Validated targets annotated space library
ChemDiv’s Validated targets annotated space library
ChemDiv introduces new annotated space of 18 000 chemical compounds. It covers 38 validated targets across 900 drugs launched in the last 10+ years.
Compounds were designed and selected based on corresponding data, CATS descriptors and 3D conformations generated for drugs molecules and such targets.
A neural network was trained for the prediction of the target activity and compounds selection
Train set:
- A set of 900 drugs launched or in clinical trials over the past 10 years has been assembled (38 targets).
- For each structure 300 3D-conformations were generated.

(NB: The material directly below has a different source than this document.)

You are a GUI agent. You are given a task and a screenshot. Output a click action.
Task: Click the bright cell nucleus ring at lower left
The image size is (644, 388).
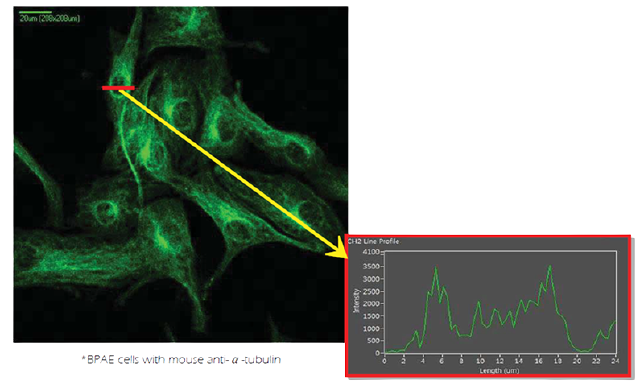click(106, 211)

- 100 the most divers conformations were selected for each sample.
- CATS 3D descriptors were calculated for all conformations.
Target set:
- Soft MCFs and Drug-likeness filters were applied to compounds available in the ChemDiv collection (>1.5 M cmpds)
- For each molecule 3D-conformation was generated in Corina Software - 256к.
- 100 conformations were generated for the starting conformation, and about 10 maximally different ones were selected (of total - 2.5 M samples).
- CATS 3D descriptors were calculated for all conformations.
Algorithm:
- A neural network was trained for the prediction of the target activity. Activity prediction (0 or 1) is performed by the model independently for each target.
- Using iterative optimization, individual binarization thresholds were selected to make the final decision for each target.
- Numerical metrics were calculated on a validation set of 10% of the training set. In addition, the quality of the model was assessed on 10 compounds from an independent sample.